# I have a problem



## Schniedly (Jul 7, 2009)

Last Friday i started pre fishing for a tournament later this month. I started the day throwing a buzzbait and eventually switched to spin baits. I started noticing that about every three casts a largemouth would folow it in but would not comit to the lure...so i switched to soft plastics, drop shoting and texas riging, and still the fish just seemed to follow it and swim away, it was the weirdest thing ive seen in along time...any help would be appreciated because i spent the three day fourth of july weekend thrying to figure it out and no more luck.. i caught three bass the entire weekend.


----------



## ileddog (Dec 1, 2008)

First what were the conditions? Alot of fishing pressure? Is everyone pre fishing? Water temp? Shallow or deep water? Was the sun at your back? Early, mid, or late day?

Have you tried a no weight approach? Plastic on a 3/0 hook letting it sink naturally.

I like it when the fish are like this. Best opportunity to try new things.

When the fish show intrest but wont take it I think that 90% of the reason is presentation. Something just quite isnt looking right to them.


----------



## diver_sniper (Sep 6, 2004)

I have a few ideas maybe. The first one would be to change the color and or blade configuration of your spinner bait. It's possible that the fish are in the mood to hit something like a spinner bait, so they go after it, but then see that the color isn't quite right and swim off. I'm not sure what color I would say to try, but I'm sure you've got a few others you could try.
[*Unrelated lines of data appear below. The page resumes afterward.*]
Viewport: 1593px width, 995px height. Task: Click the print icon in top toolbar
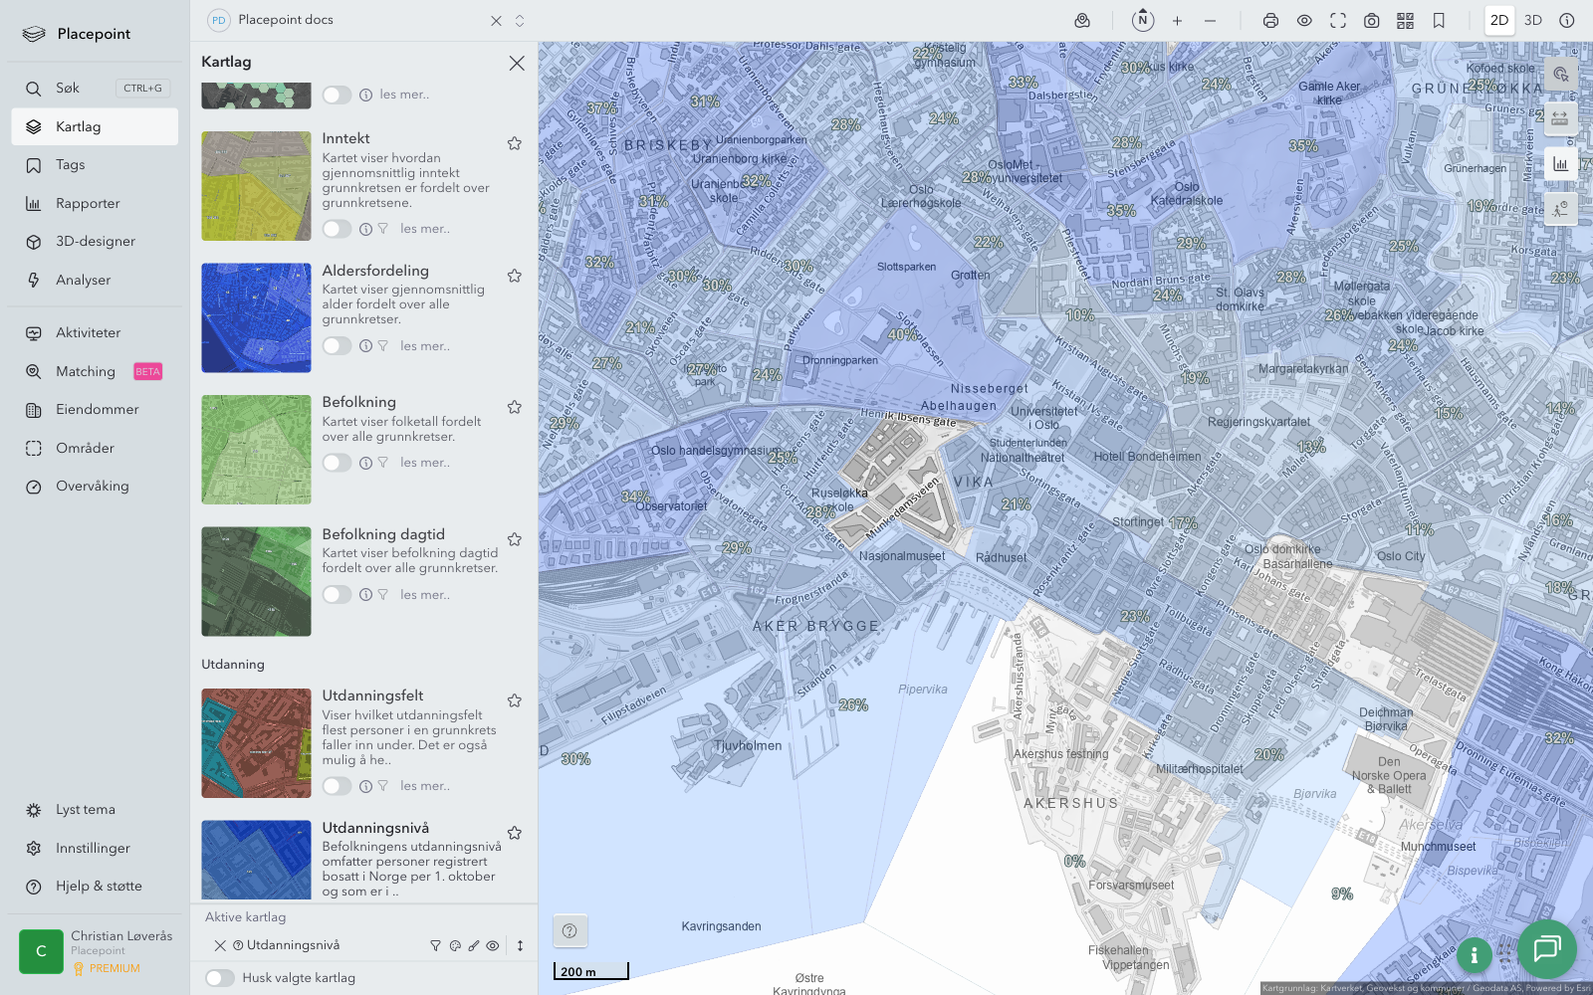tap(1270, 20)
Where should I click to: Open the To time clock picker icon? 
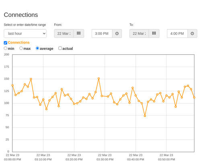[x=192, y=33]
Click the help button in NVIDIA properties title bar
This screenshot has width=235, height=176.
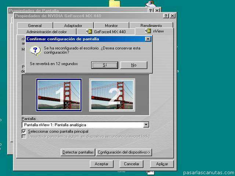[166, 16]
The other idea would be to spray your spinner bait with some kind of attractant scent. It's possible that a lot of these fish have been caught on spinner baits before, so their instincts are telling them to go for it, but their past experiences suggest otherwise. You say they're following it, so maybe adding a scent trail to the lure will be enough to push them over the edge and go for the strike.

Did you try varying the speed of your retrieve at all? There's more you can do with a spinner bait than just cast and reel. Try reeling it for a bit and then suddenly stopping for a second, then reeling, then stopping again. Maybe you can create the illusion of an injured or dying fish.

Have you ever tried a Sluggo? You can work them just about as fast as spinner baits, but they have a much more natural look to them. If you've got fish that are hungry, but still picky, maybe this could be your answer. I prefer the 6 inch ones. They have a much better action that the baby ones.

I dunno if any of this helps or not, but it may be worth a shot. I hope you figure them out and do well in your tournament!


----------



## ileddog (Dec 1, 2008)

I thought some more. If the condition are how they are here. I would recommend a RAPALA SKITTER POP with leopard frog print. 2-3 pops let it set for 5-10 seconds. There seeing your lure but not wanting to spend the extra energy to commit. Top water like this with the few pops and a good pause will usually intise them enough to commit the next time that lure even thinks about twitching.


----------



## Schniedly (Jul 7, 2009)

Thanks for all the ideas i really do appriciate it. i did try doing many different things with the spinner bait but no luck and the other person in the boat was throwing a popper with no luck. i do agree that i should probably try something new, something they probably havent seen before. the conditions were pretty good, sunny about 85 degrees, water was around the 79-82 range and we fished all day deep and shallow, we just couldnt seem to figure it out. again thank you for the help and feel free to post any more ideas.


----------



## ileddog (Dec 1, 2008)

Where are you from? Where were you fishing?


----------



## diver_sniper (Sep 6, 2004)

I thought about this a little more too. If you said that every 3 casts you can see fish following, then we can probably assume you've got them located about the best you can. So if you run into this same thing again, just park the boat where you are, and start tying on any random thing you can find in your tackle box. Use a snap swivel so you can quickly switch your lure without having to tie again. Just put on whatever you think is worth a shot, give it 10-15 casts, if nothing happens switch it out.


----------



## jamesavp (Apr 20, 2006)

What kind of line and lb were you using? Sometimes when bass get a lot of fishing pressure they can get a little line shy. I always have a spinning reel spooled with 6lb flourocarbon to catch finicky bass. try a zoom super fluke or senko and match the hatch the best you can. If the bass were following they were interested. A tip for spinnerbaits is to use translucent skirts in clear water and use willow blades and speed up the retreive. Don't let the bass get a good look at the lure. When bass can get a good look at a spinnerbait it can turn them off.


----------